5. Uyku terörü yaşayan çocuk uyanamaz, bilinçsizdir ve telkinlere cevap veremez. Atak süresince çocuğun kendine zarar verme tehlikesi bulunur ve güvenliği için ailenin çocukla birlikte olması gerekmektedir. Kabus gören ve korku içinde uyanan çocuk rahatlamak için ailesini yanında arasa da zaman içinde kendi kendine uyumayı öğrenir. Çocuğun kendine zarar verme tehlikesi bulunmaz.
6. Uyku terörü tedavisi doktorun yönlendirmesiyle bir nörolog veya psikolog kontrolünde gerçekleşir.
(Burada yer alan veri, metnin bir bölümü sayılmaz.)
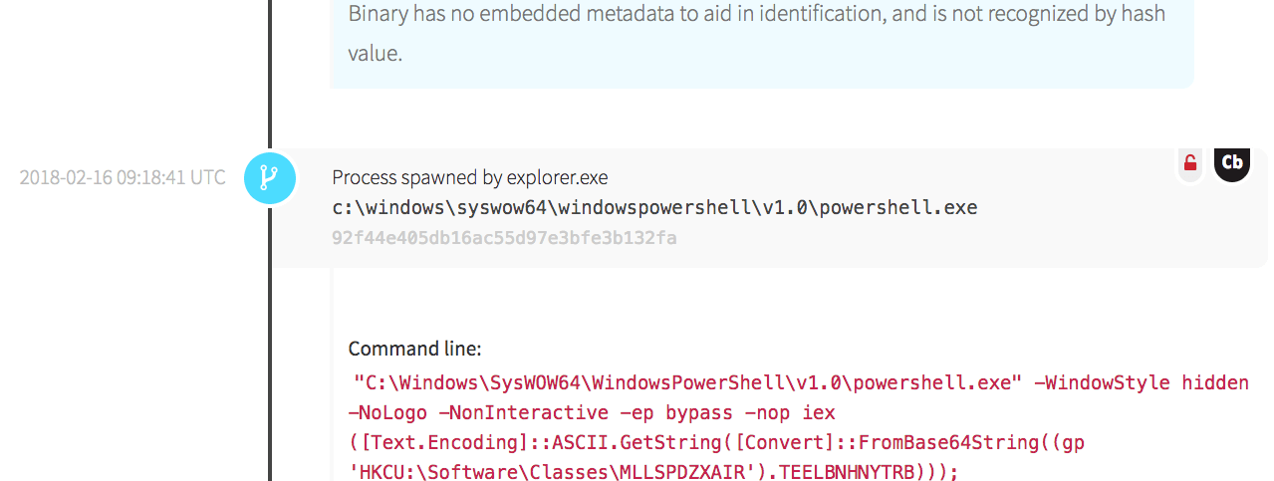Viewport: 1274px width, 481px height.
Task: Click the "Process spawned by explorer.exe" heading
Action: click(469, 178)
Kabus tedavi gerektirmez, ancak süreklilik durumunda sebebi çocukla iletişim kurularak anlaşılmalı, gerekirse bir doktordan yardım alınmalıdır.
Gece Boyunca Uyumak kitabının yazarı uyku uzmanı Jodi A. Mindell’e göre uyku terörü ve kabus görmek arasındaki farkı anlamanın en iyi yolu olayın ertesi günü ailenin kendisine kimin daha yorgun ve üzgün olduğunu sorması. Eğer çocuk huzursuz olan çocuksa, yaşadığı şey kabustur. Ancak huzursuz olan aileyse, yaşadığı şey uyku terörüdür. Uyku terörünün etkisi, çocuğunu izleyen aile için daha büyük ve uzun sürelidir.